What is the difference between float, _Float32, _Float32x, and _Float32_t?

921 Views Asked by At

C23 introduced a number of floating point types, including but not limited to:

  • _Float32
  • _Float32x
  • _Float32_t

I am unsure of the differences, such as:

  • Are they keywords, or are they type aliases, or something else?
  • Are they distinct types, or can they be aliases for float?
  • What is the minimum range and precision of these types?
  • Are they required to be IEEE-754-compliant (or IEC 60559)?
  • Is float obsoleted by _Float32 or other types?

The same questions apply to _Float64 vs double, and _Float128 vs long double.

1

There are 1 best solutions below

0
On BEST ANSWER

Only _FloatN_t types (e.g. _Float32_t) are aliases from the <math.h> header. All the other types are required to be distinct, and their names are keywords. (See H.5.1 [Keywords])

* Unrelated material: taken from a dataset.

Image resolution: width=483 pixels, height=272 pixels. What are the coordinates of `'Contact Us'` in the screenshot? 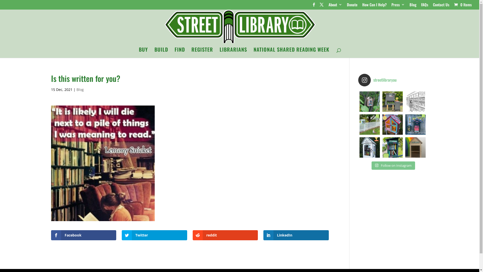 It's located at (440, 6).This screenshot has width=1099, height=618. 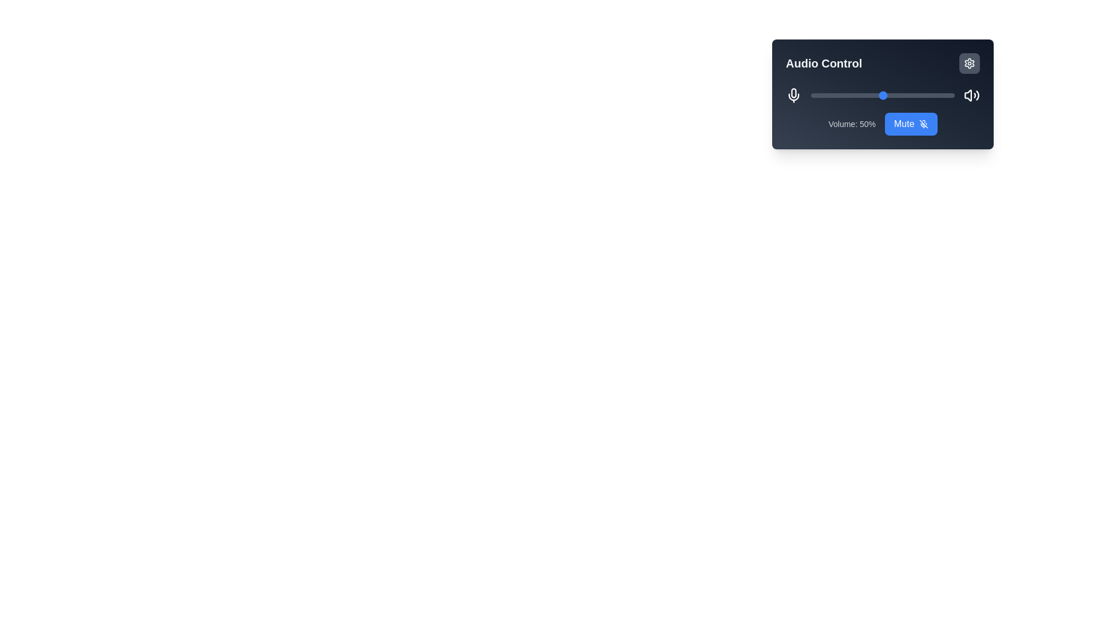 I want to click on the audio volume, so click(x=864, y=94).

All of the types fall into one of four categories (see below). Choose between them as follows:

  • float, double, and long double, if you are satisfied with the very lenient requirements of these types
    • alternatively, check whether __STDC_IEC_60559_BFP__ is defined, which makes them stricter
    • also, use float and double if you are okay with them being the same type1)
    • also, you must use these types for compatibility with pre-C23 compilers
  • _FloatN if you need a specific IEC 60559 type with exactly N bits
  • _FloatNx if you need an extended IEC 60559 type with minimum N precision
    • especially if you want to store N-bit integers in a floating-point number with no loss
  • _FloatN_t if you don't need IEC 60559 types, and you are not satisfied with the minimum requirements for float and double

1) On architectures without a double-precision FPU, float and double might be the same size (e.g. Arduino). Use other types (e.g. _Float64_t over double) if you want software emulation of double-precision instead.

Standard floating types

float, double, and long double are collectively called standard floating types. Their representation is implementation-defined, but there are some requirements nonetheless:

  • double must be able to represent any float, and long double must represent any double
  • if __STDC_IEC_60559_BFP__ is defined, float and double are represented like _Float32 and _Float64
  • they must be able to represent some amount of decimal digits with no loss, and have a minimum/maximum value
Type Minimum Decimal Digits Minimum Maximum
float FLT_DECIMAL_DIG ≥ 6 FLT_MIN ≤ 10-37 FLT_MAX ≥ 1037
double DBL_DECIMAL_DIG ≥ 10 DBL_MIN ≤ 10-37 DBL_MAX ≥ 1037
long double LDBL_DECIMAL_DIG ≥ 10 LDBL_MIN ≤ 10-37 LDBL_MAX ≥ 1037

Usually, float and double are binary32 and binary64 types respectively, and long double is binary128, an x87 80-bit extended floating-point number, or represented same as double.

See C23 Standard - E [Implementation limits]

Interchange floating types

_Float32, _Float64 etc. are so called interchange floating types. Their representation must follow the IEC 60559 interchange format for binary floating-point numbers, such as binary32, binary64, etc. Any _FloatN types must be exactly N bits wide.

The types _Float32 and _Float64 might not exist, unless the implementation defines __STDC_IEC_60559_BFP__ and __STDC_IEC_60559_TYPES__. If so:

  • _Float32 exists, and float has the same size and alignment as it (but is a distinct type)
  • _Float64 exists, and double has the same size and alignment as it (but is a distinct type)
  • a wider _FloatN (typically _Float128) exists if long double is a binaryN type with N > 64

See C23 Standard - H.2.1 [Interchange floating types].

Extended floating types

_Float32x, _Float64x, etc. are so called extended floating types (named after IEC 60559 extended precision). Unlike their interchange counterparts, they only have minimum requirements for their representation, not exact requirements. A _FloatNx must have ≥ N bits of precision, making it able to represent N-bit integers with no loss.

These types might not exist, unless the implementation defines __STDC_IEC_60559_TYPES__. If so:

  • _Float32x exists if __STDC_IEC_60559_BFP__ is defined, and may have the same format as double (but is a distinct type)
  • _Float64x exists if __STDC_IEC_60559_DFP__ is defined, and may have the same format as long double (but is a distinct type)
  • in either case, _Float128x optionally exists

The extra precision and range often mitigate round-off error and eliminate overflow and underflow in intermediate computations.

See C23 Standard - H.2.3 [Extended floating types]

Aliases

_Float32_t, _Float64_t, etc. are aliases for other floating types, so that:

  • _FloatN_t has at least the range and precision of the corresponding real floating type (e.g. _Float32_t has the at least the range and precision of _Float32 if it exists)
  • a wider type can represent all values of a narrower one (e.g. _Float64_t can represent _Float32_t)

See C23 Standard - H.11 [Mathematics <math.h>].